**Description of the task**
Reproduce the records verbatim, beginning with the line that contains "Image resolution: width=571" and continuing through the line that contains "click(540, 23)". Omit the pictures from your answer.

**Provided entries**

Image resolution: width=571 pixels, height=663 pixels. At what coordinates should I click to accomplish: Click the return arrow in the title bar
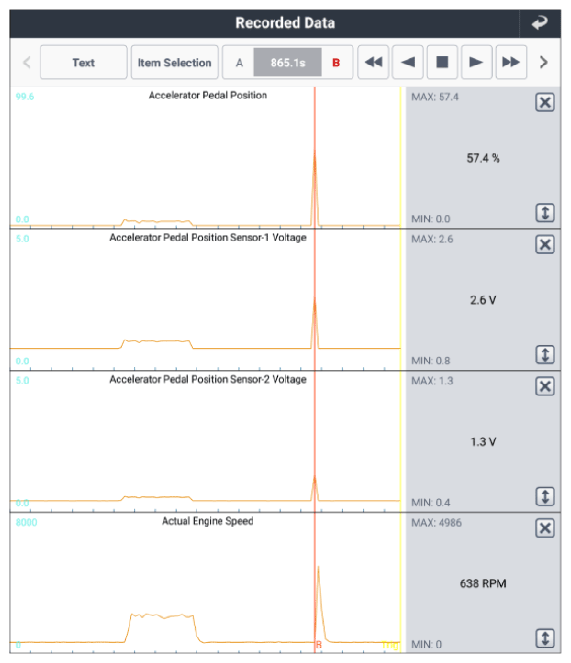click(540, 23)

--

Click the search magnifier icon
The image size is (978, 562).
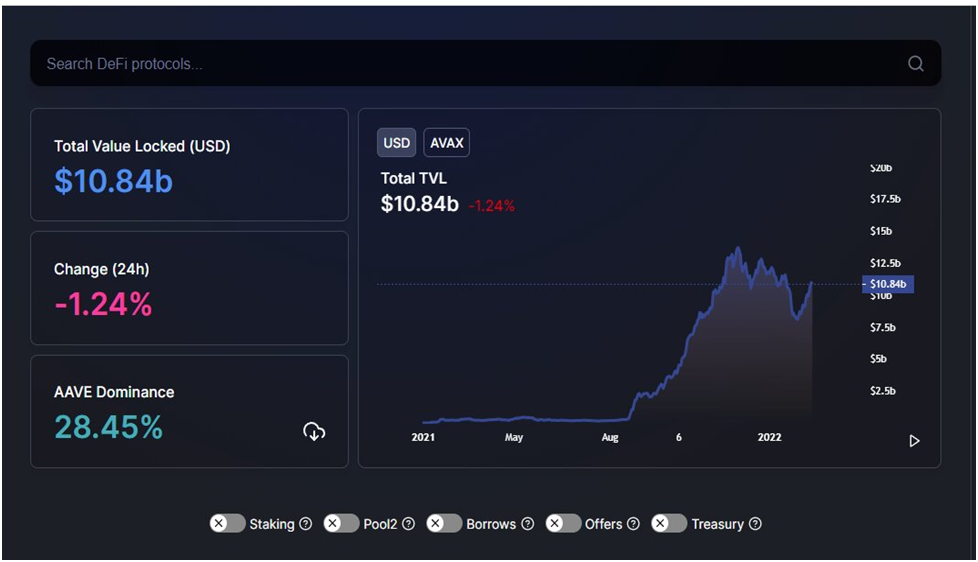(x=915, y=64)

**Solution to this exercise**
Image resolution: width=571 pixels, height=663 pixels. At what coordinates should I click to accomplish: Click the return arrow in the title bar
click(540, 23)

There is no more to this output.